Re: Detour: Liselotte von der Pfalz

Date: 2019-08-28 04:59 pm (UTC)
selenak: (0)
From: [personal profile] selenak
"there are not six people here one could love

What she meant was if one could love only people not into m/m sex at the court of Versailles, there would be only six or thereabouts left, so - yes? Also, found a good Translation of the entire passage, Liselotte writing to her nieces at home:

"Where have you and Luise been that you know so little of the world? It seems to me that one does not have to live at court very long to know all about it; but if one were to hate all those who love young fellows, one could not love - or at least not hate - six persons here. There are various kinds of such people; some of them hate women like the plague and can only love other men, others love both men and women … some only go for children of ten or eleven, others want young fellows between seventeen and twenty-five, and these are the most numerous; some of the debauched characters love neither men nor women and have their pleasure by themselves, but there are fewer of them than of the others. Some also engage in debaucheries of various kinds, with animals or people, whatever comes their way. I know one man here who boasts that he has done it with everything, even down to toads. Ever since I learned this, I loathe the sight of this fellow.
"

I don't blame her. Toads!

a generally successful and sometimes even happy one, which is rather a relief after reading about all these terrible ones :P :)

Okay, here's Liselotte telling her aunt a story she had from her husband's favourite boyfriend, the Chevalier de Lorraine, and bear in mind this is an ex-Protestant who only converted because she had to writing to a still Protestant:

: I know some fine stories, one of which I simply must tell Your Grace: I heard it three or four days ago, and it happened in a Jesuit college. The Chevalier de Lorraine claims that it is his son who did this trick and that he does this sort of thing all the time. One of the pupils at the college was full of mischief of all kinds, ran around all night long, and did not sleep in his room. So the reverend fathers threatened him with a tremendous beating if he did not stay in his room at night. The boy goes to a painter and asks him to paint two saints on his buttocks, on the right cheek Saint Ignatius of Loyola and on the left Saint François Xavier, which the painter did. With that the boy tidily pulls up his breeches, goes back to his college, and starts making all kinds of trouble. When the reverend fathers catch him at it, they tell him, “This time you’ll be whipped.” The boy begins to struggle and plead, but they say that pleading will not do him any good.
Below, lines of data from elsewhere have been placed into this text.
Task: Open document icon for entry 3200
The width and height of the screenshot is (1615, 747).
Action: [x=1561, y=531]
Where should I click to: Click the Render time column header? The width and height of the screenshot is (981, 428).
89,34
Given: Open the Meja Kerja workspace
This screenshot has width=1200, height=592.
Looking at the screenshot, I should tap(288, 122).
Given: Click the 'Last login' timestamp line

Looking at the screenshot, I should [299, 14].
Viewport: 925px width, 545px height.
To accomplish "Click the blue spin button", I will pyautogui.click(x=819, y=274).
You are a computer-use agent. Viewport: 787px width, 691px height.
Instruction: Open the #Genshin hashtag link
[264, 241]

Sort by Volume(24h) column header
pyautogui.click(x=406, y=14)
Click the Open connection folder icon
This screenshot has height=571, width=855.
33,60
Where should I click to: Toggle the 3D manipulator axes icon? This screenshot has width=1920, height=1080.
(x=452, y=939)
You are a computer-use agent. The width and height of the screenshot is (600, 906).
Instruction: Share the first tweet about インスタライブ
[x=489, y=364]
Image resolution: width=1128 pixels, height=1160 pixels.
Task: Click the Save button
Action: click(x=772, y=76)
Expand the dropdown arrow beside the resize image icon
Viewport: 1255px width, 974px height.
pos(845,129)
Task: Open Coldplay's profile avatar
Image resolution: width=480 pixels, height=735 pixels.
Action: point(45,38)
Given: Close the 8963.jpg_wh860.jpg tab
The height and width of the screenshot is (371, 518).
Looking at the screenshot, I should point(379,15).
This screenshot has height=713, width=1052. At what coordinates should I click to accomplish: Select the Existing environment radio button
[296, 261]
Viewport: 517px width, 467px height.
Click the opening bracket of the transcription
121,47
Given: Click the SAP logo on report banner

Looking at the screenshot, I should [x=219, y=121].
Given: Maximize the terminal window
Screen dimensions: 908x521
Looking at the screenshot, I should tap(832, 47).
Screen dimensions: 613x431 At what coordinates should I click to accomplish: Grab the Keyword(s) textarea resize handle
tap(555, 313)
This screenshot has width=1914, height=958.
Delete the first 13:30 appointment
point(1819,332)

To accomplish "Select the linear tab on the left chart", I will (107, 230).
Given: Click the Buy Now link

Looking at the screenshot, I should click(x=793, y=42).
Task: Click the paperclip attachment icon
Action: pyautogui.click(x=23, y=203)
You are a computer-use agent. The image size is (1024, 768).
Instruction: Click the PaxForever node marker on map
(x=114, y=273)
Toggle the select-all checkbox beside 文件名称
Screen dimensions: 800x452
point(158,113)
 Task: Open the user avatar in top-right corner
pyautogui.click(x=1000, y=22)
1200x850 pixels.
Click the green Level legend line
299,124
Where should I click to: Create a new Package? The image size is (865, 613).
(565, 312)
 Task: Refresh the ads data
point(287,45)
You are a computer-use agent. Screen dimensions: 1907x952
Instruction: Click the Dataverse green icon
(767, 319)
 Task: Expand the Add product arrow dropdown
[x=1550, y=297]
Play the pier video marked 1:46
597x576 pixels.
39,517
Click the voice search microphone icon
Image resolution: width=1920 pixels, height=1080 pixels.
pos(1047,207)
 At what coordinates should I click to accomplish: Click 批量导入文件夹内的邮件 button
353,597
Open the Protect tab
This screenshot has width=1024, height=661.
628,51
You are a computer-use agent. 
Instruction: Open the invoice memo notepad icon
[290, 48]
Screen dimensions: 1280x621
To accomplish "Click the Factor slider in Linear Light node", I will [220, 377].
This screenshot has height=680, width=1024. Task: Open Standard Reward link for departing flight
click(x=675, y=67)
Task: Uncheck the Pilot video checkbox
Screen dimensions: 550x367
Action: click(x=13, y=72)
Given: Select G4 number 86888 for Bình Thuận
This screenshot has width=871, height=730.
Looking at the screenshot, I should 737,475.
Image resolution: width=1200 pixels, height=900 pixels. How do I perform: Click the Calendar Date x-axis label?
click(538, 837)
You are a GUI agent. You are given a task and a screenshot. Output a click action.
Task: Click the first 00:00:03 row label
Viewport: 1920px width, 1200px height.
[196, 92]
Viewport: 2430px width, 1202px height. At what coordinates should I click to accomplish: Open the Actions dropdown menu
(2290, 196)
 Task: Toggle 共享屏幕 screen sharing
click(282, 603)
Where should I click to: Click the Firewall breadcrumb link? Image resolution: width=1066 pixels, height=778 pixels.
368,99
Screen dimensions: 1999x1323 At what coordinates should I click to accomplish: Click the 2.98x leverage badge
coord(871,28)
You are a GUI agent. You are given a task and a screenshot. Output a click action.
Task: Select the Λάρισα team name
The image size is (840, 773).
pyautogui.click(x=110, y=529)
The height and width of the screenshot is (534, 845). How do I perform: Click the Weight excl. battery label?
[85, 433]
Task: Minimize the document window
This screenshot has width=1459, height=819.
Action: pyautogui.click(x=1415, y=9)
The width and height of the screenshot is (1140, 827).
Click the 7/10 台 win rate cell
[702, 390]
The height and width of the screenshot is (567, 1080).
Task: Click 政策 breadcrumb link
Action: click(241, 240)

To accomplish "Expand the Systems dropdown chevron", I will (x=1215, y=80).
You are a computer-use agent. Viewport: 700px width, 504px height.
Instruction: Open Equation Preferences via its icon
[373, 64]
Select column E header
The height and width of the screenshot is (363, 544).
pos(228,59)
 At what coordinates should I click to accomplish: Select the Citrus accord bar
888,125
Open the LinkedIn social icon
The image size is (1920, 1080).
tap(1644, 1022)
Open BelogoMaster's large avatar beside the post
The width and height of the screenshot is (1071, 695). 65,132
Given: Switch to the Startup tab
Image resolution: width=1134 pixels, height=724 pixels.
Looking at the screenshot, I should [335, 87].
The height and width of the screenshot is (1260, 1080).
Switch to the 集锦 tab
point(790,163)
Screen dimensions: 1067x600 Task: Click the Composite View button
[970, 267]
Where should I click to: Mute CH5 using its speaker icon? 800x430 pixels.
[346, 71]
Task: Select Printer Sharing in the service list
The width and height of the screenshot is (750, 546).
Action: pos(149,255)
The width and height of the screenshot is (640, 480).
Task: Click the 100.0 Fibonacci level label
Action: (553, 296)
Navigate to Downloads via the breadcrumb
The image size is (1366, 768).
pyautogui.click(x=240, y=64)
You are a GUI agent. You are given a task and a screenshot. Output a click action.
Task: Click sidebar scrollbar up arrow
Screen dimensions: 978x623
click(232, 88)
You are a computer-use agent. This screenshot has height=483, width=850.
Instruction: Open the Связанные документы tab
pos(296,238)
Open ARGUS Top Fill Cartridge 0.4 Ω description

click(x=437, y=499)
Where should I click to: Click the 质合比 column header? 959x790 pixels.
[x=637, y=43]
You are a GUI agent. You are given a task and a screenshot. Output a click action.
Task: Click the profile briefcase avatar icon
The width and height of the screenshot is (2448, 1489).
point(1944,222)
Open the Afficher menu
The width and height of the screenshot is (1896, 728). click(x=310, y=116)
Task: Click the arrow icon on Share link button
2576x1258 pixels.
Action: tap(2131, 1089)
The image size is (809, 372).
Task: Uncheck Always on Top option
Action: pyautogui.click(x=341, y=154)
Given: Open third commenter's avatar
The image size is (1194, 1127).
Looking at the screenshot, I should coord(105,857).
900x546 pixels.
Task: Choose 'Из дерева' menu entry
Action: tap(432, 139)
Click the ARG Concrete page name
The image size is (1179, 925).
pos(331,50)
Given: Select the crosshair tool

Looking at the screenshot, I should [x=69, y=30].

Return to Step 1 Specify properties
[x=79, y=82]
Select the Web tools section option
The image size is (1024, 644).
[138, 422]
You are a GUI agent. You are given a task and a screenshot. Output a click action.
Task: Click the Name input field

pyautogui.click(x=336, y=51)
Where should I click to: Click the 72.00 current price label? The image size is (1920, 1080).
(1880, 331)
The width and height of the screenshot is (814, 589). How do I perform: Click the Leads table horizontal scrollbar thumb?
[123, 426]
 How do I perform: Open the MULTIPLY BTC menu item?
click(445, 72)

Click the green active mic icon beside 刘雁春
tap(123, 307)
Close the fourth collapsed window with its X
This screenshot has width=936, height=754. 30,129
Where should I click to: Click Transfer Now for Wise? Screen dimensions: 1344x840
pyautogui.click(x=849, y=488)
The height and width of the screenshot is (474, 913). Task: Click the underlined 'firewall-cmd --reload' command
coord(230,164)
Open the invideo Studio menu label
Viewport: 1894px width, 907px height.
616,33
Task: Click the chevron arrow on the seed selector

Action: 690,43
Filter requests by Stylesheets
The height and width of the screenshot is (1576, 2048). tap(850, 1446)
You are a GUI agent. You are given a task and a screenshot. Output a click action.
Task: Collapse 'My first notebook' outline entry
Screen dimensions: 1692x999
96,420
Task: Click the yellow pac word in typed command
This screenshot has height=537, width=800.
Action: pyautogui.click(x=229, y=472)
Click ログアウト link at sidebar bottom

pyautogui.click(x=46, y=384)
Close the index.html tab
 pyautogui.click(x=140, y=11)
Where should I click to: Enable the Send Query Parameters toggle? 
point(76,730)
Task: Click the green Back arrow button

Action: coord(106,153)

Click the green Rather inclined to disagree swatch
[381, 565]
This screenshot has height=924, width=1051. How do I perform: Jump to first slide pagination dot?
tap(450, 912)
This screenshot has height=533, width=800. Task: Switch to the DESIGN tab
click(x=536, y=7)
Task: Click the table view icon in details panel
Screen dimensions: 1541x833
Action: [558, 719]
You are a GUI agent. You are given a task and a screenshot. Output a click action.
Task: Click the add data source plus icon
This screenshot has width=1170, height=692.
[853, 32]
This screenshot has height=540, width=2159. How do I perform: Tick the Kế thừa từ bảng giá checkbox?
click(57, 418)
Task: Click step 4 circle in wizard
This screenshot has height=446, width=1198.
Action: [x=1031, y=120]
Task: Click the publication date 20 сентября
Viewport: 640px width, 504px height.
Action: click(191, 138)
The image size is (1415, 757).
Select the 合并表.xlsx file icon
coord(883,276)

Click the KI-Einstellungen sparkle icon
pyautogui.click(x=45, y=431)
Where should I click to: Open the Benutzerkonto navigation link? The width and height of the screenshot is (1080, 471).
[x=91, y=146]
So the boy gets down on his knees and says, “O Saint Ignatius, o Saint Xavier, have pity upon me and perform a miracle for me to prove my innocence.” With that the fathers pull down his breeches, and, as they lift up his shirt to beat him, the boy calls out, “I am praying with such fervor that I am certain my invocation will be heard!” When the fathers see the two painted saints, they exclaim: “A miracle! the boy whom we thought a rogue is a saint!” And with that they fall on their knees to kiss the behind and then call together all the pupils and make them come in procession to kiss the holy behind, which all of them do.